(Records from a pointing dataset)
══════════════════════════════

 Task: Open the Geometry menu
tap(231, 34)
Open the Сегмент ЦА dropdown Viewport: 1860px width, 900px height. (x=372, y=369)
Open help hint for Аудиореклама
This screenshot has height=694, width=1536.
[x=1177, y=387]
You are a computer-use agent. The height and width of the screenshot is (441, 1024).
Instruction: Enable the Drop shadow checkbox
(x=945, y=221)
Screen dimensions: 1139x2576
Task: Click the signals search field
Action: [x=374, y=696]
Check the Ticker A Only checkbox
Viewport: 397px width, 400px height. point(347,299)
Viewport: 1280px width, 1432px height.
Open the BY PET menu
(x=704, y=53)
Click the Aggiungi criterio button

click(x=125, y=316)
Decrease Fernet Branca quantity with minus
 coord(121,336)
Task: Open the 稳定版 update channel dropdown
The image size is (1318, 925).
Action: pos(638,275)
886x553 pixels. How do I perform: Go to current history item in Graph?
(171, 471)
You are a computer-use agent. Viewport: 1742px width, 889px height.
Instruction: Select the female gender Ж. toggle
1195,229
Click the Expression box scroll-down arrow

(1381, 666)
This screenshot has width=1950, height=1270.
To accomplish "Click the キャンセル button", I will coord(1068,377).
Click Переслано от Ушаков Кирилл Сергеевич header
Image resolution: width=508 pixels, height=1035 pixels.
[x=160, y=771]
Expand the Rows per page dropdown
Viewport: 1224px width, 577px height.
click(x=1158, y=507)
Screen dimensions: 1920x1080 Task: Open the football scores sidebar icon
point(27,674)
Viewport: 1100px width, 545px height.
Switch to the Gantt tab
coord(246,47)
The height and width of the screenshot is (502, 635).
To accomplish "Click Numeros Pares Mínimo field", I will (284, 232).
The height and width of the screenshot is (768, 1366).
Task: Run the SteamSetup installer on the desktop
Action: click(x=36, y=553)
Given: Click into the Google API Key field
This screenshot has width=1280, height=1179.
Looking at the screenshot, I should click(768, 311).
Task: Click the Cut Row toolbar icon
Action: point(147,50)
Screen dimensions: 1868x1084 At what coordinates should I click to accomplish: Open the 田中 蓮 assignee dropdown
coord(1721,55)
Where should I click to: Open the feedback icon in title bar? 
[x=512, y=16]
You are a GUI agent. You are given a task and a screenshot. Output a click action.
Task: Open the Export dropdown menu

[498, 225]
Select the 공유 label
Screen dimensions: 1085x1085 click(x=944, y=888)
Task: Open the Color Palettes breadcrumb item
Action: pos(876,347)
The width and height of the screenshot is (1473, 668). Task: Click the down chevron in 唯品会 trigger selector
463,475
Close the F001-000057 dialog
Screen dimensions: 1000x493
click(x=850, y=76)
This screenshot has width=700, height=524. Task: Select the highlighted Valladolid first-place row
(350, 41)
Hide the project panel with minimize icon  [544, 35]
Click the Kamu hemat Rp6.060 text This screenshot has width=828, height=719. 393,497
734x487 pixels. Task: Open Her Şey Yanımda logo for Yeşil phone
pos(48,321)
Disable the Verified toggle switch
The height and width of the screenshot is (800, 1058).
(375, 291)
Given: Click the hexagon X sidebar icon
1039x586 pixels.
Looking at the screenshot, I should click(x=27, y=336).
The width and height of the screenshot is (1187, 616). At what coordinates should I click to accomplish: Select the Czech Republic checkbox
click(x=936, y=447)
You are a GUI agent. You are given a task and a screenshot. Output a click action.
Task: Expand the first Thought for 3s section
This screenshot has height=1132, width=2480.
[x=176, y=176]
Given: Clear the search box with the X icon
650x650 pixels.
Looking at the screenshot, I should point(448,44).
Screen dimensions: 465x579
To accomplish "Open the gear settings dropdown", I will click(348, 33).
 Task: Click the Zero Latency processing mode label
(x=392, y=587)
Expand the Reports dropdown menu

══════════════════════════════

→ **Exercise task**
Can you reproduce the entire listing above word for word, from its first line to its last?

→ **Task result**
 Task: Open the Geometry menu
tap(231, 34)
Open the Сегмент ЦА dropdown Viewport: 1860px width, 900px height. (x=372, y=369)
Open help hint for Аудиореклама
This screenshot has height=694, width=1536.
[x=1177, y=387]
You are a computer-use agent. The height and width of the screenshot is (441, 1024).
Instruction: Enable the Drop shadow checkbox
(x=945, y=221)
Screen dimensions: 1139x2576
Task: Click the signals search field
Action: [x=374, y=696]
Check the Ticker A Only checkbox
Viewport: 397px width, 400px height. point(347,299)
Viewport: 1280px width, 1432px height.
Open the BY PET menu
(x=704, y=53)
Click the Aggiungi criterio button

click(x=125, y=316)
Decrease Fernet Branca quantity with minus
 coord(121,336)
Task: Open the 稳定版 update channel dropdown
The image size is (1318, 925).
Action: pos(638,275)
886x553 pixels. How do I perform: Go to current history item in Graph?
(171, 471)
You are a computer-use agent. Viewport: 1742px width, 889px height.
Instruction: Select the female gender Ж. toggle
1195,229
Click the Expression box scroll-down arrow

(1381, 666)
This screenshot has width=1950, height=1270.
To accomplish "Click the キャンセル button", I will coord(1068,377).
Click Переслано от Ушаков Кирилл Сергеевич header
Image resolution: width=508 pixels, height=1035 pixels.
[x=160, y=771]
Expand the Rows per page dropdown
Viewport: 1224px width, 577px height.
click(x=1158, y=507)
Screen dimensions: 1920x1080 Task: Open the football scores sidebar icon
point(27,674)
Viewport: 1100px width, 545px height.
Switch to the Gantt tab
coord(246,47)
The height and width of the screenshot is (502, 635).
To accomplish "Click Numeros Pares Mínimo field", I will (284, 232).
The height and width of the screenshot is (768, 1366).
Task: Run the SteamSetup installer on the desktop
Action: click(x=36, y=553)
Given: Click into the Google API Key field
This screenshot has width=1280, height=1179.
Looking at the screenshot, I should click(768, 311).
Task: Click the Cut Row toolbar icon
Action: point(147,50)
Screen dimensions: 1868x1084 At what coordinates should I click to accomplish: Open the 田中 蓮 assignee dropdown
coord(1721,55)
Where should I click to: Open the feedback icon in title bar? 
[x=512, y=16]
You are a GUI agent. You are given a task and a screenshot. Output a click action.
Task: Open the Export dropdown menu

[498, 225]
Select the 공유 label
Screen dimensions: 1085x1085 click(x=944, y=888)
Task: Open the Color Palettes breadcrumb item
Action: pos(876,347)
The width and height of the screenshot is (1473, 668). Task: Click the down chevron in 唯品会 trigger selector
463,475
Close the F001-000057 dialog
Screen dimensions: 1000x493
click(x=850, y=76)
This screenshot has width=700, height=524. Task: Select the highlighted Valladolid first-place row
(350, 41)
Hide the project panel with minimize icon  [544, 35]
Click the Kamu hemat Rp6.060 text This screenshot has width=828, height=719. 393,497
734x487 pixels. Task: Open Her Şey Yanımda logo for Yeşil phone
pos(48,321)
Disable the Verified toggle switch
The height and width of the screenshot is (800, 1058).
(375, 291)
Given: Click the hexagon X sidebar icon
1039x586 pixels.
Looking at the screenshot, I should click(x=27, y=336).
The width and height of the screenshot is (1187, 616). At what coordinates should I click to accomplish: Select the Czech Republic checkbox
click(x=936, y=447)
You are a GUI agent. You are given a task and a screenshot. Output a click action.
Task: Expand the first Thought for 3s section
This screenshot has height=1132, width=2480.
[x=176, y=176]
Given: Clear the search box with the X icon
650x650 pixels.
Looking at the screenshot, I should point(448,44).
Screen dimensions: 465x579
To accomplish "Open the gear settings dropdown", I will click(348, 33).
 Task: Click the Zero Latency processing mode label
(x=392, y=587)
Expand the Reports dropdown menu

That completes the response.